The tomb chamber of Lord of Sipán was found adorned with impressive ornaments of gold, silver and turquoise. Furthermore, bone remnants of women, children and animals were excavated, buried as a sacrifice to him in his honor, and subsequently sent with him as companions on his way to the beyond. His priest and a military commander were buried in the side tunnels, so that they could serve him even after death. In his right hand the ruler held a golden scepter, head and ear jewelry serving as visible signs of his regency and power.

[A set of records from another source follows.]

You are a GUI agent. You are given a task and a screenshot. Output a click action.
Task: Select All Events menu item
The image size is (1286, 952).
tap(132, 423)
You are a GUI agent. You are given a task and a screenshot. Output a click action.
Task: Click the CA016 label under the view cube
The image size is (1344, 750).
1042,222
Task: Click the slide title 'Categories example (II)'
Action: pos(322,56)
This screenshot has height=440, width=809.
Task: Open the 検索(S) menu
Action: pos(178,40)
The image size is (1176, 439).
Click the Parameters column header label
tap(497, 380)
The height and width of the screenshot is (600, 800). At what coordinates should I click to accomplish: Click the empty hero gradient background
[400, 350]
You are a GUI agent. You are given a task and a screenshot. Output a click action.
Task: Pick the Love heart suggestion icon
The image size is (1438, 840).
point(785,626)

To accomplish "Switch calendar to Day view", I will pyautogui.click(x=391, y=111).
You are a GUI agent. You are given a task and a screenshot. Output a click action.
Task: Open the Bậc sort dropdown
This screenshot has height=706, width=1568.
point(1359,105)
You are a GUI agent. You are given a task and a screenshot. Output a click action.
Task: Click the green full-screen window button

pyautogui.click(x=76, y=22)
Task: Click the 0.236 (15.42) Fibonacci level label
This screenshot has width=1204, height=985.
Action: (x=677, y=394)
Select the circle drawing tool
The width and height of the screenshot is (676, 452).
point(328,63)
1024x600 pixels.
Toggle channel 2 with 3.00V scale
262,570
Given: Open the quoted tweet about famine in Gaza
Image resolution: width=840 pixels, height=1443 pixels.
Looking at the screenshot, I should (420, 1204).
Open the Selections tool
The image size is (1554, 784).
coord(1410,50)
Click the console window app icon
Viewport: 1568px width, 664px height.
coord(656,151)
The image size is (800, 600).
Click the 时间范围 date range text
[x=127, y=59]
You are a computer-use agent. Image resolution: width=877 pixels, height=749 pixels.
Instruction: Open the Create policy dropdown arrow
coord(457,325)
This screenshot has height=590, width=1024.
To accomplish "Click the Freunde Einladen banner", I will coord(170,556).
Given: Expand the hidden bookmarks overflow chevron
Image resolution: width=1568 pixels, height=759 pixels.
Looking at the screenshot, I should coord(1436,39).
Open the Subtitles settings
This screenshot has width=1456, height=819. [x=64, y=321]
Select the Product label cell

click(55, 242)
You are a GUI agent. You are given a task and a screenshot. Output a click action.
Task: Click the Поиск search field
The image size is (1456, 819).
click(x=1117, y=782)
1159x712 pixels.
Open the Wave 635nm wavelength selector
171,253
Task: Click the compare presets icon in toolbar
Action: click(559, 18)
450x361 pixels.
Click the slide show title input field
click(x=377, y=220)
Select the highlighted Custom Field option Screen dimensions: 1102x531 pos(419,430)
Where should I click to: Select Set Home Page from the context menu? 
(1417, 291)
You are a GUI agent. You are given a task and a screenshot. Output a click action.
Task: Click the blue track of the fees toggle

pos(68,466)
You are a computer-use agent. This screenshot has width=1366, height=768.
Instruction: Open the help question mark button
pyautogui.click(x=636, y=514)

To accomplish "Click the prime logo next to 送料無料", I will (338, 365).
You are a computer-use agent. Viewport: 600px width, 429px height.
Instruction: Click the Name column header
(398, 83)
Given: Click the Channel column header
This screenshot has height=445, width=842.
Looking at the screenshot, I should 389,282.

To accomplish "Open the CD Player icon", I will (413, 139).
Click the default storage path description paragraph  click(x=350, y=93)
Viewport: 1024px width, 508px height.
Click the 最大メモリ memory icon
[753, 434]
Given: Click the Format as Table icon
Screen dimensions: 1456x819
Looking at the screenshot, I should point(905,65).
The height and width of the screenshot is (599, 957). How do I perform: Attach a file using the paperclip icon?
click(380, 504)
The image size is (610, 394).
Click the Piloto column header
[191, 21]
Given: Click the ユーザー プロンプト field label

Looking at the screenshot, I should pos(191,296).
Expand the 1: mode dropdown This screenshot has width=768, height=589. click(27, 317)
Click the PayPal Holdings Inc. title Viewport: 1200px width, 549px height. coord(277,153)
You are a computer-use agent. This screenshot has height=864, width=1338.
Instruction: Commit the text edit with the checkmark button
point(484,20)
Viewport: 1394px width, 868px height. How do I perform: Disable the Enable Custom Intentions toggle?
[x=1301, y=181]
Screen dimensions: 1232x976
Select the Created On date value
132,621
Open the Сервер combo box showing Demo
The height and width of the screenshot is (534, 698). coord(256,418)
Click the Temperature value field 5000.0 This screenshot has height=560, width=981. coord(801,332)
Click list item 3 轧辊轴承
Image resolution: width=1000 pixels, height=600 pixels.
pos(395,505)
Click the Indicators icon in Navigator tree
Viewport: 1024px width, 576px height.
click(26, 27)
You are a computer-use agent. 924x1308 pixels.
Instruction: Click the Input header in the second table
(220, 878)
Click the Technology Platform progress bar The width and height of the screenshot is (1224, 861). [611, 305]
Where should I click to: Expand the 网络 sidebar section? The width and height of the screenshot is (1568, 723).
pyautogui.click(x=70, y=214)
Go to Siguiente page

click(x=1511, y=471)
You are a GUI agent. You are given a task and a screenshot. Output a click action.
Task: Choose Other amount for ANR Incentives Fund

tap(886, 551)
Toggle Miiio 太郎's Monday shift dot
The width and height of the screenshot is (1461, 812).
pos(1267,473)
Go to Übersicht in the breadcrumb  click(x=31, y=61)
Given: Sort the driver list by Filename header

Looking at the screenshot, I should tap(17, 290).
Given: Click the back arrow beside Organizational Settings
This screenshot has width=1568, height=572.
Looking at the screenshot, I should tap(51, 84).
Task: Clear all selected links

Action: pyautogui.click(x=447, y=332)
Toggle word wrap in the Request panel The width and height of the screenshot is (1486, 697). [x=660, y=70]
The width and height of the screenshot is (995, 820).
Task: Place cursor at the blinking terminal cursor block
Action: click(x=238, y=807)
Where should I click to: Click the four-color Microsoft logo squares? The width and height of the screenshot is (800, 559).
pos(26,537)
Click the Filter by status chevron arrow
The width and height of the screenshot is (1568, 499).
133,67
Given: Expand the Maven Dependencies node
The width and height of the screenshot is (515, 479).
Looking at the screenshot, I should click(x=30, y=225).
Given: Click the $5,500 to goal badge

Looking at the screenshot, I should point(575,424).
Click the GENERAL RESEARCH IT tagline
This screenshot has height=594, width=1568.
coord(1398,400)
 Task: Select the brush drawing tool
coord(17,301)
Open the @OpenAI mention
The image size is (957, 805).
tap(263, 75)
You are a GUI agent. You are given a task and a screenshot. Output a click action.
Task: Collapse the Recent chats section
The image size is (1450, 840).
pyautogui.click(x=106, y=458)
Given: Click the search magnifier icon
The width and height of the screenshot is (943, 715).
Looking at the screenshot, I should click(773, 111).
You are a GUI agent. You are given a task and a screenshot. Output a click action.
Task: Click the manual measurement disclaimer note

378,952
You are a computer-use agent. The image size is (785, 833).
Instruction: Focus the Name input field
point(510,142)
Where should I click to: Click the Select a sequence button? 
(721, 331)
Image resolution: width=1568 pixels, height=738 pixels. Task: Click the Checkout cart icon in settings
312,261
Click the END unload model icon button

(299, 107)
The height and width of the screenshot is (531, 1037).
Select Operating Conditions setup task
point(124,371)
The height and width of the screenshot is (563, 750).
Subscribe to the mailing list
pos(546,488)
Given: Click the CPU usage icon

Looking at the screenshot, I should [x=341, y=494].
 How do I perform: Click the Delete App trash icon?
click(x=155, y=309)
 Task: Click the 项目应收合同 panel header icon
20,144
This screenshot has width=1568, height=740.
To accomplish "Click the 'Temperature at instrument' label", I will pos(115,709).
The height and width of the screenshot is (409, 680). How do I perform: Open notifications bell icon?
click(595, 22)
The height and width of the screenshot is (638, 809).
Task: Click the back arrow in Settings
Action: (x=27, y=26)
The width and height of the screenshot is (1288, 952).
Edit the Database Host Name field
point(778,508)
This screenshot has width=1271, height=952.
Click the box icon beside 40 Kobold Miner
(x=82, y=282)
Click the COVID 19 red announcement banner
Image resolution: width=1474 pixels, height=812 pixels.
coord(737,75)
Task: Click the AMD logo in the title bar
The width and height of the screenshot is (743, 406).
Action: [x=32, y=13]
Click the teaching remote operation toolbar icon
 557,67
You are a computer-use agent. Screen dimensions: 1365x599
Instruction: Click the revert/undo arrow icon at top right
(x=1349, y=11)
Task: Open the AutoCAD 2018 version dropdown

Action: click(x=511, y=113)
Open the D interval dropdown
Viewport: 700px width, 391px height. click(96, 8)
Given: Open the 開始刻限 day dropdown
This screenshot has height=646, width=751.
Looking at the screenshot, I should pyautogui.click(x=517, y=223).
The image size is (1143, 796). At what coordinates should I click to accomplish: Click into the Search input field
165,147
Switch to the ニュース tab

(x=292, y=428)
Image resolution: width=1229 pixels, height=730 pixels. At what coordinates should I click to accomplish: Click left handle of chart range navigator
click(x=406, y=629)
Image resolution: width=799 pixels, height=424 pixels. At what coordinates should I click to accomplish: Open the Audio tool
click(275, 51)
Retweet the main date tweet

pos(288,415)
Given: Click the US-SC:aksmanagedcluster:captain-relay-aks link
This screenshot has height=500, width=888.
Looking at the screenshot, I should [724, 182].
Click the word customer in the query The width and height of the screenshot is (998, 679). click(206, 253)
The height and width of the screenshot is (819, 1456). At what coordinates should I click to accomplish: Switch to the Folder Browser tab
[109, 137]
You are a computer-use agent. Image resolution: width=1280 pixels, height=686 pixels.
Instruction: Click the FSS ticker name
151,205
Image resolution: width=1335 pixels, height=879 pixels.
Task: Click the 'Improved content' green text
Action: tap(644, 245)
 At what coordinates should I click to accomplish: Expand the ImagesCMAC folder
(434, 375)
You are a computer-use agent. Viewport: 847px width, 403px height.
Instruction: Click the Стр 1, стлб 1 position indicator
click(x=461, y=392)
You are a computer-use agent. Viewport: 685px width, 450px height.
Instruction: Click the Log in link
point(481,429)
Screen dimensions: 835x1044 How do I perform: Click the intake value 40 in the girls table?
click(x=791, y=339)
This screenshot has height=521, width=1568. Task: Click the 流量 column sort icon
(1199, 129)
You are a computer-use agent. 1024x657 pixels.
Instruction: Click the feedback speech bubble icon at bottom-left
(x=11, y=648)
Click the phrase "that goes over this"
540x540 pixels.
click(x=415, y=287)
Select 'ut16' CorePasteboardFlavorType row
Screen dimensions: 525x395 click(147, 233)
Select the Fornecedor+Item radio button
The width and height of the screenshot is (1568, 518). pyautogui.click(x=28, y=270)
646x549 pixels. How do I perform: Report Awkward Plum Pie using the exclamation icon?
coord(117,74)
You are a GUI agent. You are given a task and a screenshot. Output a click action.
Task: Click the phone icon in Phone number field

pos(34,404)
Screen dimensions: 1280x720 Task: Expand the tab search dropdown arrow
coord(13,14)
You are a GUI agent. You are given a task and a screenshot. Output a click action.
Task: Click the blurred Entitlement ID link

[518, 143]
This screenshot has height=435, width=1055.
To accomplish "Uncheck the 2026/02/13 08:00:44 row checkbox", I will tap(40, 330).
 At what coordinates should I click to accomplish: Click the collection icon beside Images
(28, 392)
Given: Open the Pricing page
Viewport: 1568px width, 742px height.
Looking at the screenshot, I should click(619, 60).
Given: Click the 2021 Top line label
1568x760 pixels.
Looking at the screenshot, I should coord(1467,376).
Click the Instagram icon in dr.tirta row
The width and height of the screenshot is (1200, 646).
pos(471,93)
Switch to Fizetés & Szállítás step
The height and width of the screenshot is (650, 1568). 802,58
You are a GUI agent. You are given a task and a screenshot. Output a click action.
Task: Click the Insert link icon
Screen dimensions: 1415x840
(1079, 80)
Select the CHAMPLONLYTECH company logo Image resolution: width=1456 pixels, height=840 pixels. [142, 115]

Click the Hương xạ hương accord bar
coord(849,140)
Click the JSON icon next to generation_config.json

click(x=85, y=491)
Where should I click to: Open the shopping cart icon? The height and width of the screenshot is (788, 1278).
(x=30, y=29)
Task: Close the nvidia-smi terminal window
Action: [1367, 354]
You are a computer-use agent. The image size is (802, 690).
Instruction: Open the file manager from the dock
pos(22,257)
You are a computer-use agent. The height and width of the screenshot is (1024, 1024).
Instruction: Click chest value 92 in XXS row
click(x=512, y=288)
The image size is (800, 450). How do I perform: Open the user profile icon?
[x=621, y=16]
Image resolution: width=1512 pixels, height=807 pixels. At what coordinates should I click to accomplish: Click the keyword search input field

In 2002 the Museo Tumbas Reales de Sipán (Museum of the King's Graves of Sipán) was opened. It is modeled after a Moche pyramid, showing exhibits of the Moche culture with more than 400 golden, silver and jewel-studded items and the new mausoleum of the "Lord of Sipán"
In 2009, the "Museo del Sitio" was inaugurated, next to the Huaca Rajada in Sipán, presenting the latest findings of the royal tombs.
The site of Huaca Rejada and the Museo del Sitio can be reached in 40 minutes by bus from the city of Chiclayo. The Museo Tumbas Reáles de Sipán is located in the nearby town of Lambayeque, 10 minutes from Chiclayo.